The utilization of telecentric lenses eliminates the sizing error caused by the uncertain distance between the snowflakes and the cameras. Unlike non-telecentric lenses, which produce larger images of nearby objects and smaller images of distant objects (Fig. 3a), telecentric lenses are based on the principle of parallel-light imaging, resulting in identical objects at different distances from the lens having the same size in the image (Fig. 3c). This difference in imaging characteristics will lead to distinct methods for 3D reconstruction (Fig. 3b, d), which are discussed in detail in Sect. 4. With an optical distortion of 0.044 %, the telecentric lens effectively minimizes distortion, establishing a linear correspondence between image coordinates and world coordinates. This alignment greatly simplifies camera calibration, as elaborated upon in Sect. 3.

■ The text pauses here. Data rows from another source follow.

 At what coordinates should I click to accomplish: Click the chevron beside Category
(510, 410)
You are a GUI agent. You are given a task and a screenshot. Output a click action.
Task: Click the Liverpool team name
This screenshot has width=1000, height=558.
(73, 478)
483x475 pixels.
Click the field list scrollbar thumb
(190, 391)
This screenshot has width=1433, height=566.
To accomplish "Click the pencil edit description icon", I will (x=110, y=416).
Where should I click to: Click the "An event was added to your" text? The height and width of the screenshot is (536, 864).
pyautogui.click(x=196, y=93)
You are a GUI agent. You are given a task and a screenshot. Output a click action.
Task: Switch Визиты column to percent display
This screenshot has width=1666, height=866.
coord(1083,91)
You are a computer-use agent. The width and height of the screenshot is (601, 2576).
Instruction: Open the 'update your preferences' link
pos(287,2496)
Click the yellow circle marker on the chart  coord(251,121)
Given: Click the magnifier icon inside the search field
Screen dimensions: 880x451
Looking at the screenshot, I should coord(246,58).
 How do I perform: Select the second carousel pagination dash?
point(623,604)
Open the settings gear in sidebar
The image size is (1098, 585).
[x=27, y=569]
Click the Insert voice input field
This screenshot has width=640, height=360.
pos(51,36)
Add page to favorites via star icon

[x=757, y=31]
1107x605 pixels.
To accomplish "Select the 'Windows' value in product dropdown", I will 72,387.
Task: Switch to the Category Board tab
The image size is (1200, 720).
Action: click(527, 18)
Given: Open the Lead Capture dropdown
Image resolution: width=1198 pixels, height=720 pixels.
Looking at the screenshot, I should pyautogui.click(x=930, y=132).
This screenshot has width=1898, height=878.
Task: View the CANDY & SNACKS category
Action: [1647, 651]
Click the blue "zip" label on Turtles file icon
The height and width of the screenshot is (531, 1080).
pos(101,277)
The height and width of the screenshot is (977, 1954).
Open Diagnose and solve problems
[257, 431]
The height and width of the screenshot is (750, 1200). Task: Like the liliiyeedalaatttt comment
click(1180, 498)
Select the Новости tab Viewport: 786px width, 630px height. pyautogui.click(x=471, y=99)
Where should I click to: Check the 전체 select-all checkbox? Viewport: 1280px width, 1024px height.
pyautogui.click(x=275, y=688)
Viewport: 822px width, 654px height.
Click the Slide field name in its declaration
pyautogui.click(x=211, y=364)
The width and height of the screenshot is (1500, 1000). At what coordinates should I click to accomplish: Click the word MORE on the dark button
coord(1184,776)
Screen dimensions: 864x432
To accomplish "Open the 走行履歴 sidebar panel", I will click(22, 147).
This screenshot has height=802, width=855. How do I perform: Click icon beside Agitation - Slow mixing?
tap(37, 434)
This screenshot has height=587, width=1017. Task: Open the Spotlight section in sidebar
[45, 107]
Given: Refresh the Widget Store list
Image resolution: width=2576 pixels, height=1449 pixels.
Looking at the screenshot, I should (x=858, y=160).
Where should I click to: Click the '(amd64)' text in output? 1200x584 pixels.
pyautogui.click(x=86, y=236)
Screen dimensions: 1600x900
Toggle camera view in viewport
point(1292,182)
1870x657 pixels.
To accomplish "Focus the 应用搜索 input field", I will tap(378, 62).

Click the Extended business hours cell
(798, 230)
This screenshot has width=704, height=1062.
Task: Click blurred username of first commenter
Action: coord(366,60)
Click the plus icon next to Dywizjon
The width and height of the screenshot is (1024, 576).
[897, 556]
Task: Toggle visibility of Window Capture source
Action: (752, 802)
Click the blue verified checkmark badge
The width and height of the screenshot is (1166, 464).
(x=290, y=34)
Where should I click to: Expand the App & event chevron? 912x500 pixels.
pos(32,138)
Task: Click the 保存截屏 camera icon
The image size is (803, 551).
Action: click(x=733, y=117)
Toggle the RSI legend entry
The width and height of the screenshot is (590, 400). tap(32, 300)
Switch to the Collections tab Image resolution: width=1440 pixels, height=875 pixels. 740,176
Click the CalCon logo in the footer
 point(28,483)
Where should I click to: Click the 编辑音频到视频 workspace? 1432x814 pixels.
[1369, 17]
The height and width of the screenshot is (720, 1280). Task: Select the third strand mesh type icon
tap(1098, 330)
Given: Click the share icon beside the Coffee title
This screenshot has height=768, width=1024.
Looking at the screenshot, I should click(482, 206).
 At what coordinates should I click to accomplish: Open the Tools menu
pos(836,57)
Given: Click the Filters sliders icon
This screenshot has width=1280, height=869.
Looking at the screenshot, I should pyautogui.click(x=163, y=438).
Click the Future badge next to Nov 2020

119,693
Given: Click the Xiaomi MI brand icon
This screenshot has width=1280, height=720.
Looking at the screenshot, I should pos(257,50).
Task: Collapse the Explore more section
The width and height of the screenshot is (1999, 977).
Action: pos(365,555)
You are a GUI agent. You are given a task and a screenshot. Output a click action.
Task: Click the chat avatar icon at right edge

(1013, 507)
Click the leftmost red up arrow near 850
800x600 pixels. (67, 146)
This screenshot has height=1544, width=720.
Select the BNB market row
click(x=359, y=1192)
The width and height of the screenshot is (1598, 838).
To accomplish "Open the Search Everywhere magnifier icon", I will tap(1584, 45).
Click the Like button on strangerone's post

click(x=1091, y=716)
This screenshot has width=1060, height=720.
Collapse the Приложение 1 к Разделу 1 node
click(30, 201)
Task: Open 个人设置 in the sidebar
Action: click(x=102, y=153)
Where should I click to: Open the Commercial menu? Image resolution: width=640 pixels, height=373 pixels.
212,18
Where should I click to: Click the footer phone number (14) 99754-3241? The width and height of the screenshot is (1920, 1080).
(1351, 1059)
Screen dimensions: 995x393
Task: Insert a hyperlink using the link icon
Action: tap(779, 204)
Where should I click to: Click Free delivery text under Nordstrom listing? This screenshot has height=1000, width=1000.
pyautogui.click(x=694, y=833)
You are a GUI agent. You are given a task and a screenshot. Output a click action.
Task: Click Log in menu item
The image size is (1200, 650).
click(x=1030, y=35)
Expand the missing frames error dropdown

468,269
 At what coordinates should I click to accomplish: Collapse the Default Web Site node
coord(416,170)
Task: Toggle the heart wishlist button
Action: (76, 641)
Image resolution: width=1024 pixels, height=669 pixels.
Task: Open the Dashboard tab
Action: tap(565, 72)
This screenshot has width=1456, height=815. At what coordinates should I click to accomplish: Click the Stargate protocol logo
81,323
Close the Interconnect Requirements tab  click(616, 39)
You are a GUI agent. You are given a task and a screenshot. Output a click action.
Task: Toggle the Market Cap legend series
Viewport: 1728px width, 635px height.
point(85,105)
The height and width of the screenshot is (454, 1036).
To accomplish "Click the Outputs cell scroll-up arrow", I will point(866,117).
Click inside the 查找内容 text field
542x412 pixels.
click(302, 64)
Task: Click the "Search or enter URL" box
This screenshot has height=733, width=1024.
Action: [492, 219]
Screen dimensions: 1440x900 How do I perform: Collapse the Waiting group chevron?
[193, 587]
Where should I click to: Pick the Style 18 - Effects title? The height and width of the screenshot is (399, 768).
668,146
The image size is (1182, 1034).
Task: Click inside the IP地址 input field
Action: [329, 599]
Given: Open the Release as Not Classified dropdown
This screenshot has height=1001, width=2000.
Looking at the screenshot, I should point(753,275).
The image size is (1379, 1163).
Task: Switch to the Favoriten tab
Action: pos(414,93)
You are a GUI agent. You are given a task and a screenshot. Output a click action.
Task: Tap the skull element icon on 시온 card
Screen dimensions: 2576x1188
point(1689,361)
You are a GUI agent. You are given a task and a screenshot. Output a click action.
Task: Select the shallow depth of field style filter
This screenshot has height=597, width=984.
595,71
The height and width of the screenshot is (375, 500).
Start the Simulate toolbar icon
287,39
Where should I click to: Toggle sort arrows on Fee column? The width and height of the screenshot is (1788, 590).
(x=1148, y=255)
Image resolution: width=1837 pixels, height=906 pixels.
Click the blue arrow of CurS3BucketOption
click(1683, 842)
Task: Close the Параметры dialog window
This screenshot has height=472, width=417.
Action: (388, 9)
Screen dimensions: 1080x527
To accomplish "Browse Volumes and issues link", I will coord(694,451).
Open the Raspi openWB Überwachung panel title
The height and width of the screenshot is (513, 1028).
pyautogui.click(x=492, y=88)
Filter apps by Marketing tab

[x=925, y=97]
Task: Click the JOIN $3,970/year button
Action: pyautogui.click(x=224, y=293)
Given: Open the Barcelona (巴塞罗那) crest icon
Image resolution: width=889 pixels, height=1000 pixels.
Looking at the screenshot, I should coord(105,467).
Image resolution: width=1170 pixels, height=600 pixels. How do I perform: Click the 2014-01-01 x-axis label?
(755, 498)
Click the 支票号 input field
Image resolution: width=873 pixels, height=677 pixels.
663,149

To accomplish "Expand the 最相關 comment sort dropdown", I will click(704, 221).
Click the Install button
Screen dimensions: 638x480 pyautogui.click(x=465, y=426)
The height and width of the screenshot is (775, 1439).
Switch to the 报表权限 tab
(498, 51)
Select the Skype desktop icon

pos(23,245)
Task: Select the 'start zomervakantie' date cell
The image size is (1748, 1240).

https://amt.copernicus.org/articles/18/2261/2025/amt-18-2261-2025-f03

Figure 3Illustration of imaging characteristics and reconstruction of a snowflake using three cameras. (a) Non-telecentric lens imaging characteristics, (b) non-telecentric lenses back-projected to obtain three visual cones (Kleinkort et al., 2017), (c) telecentric lens imaging characteristics, and (d) telecentric lenses back-projected to obtain three visual columns.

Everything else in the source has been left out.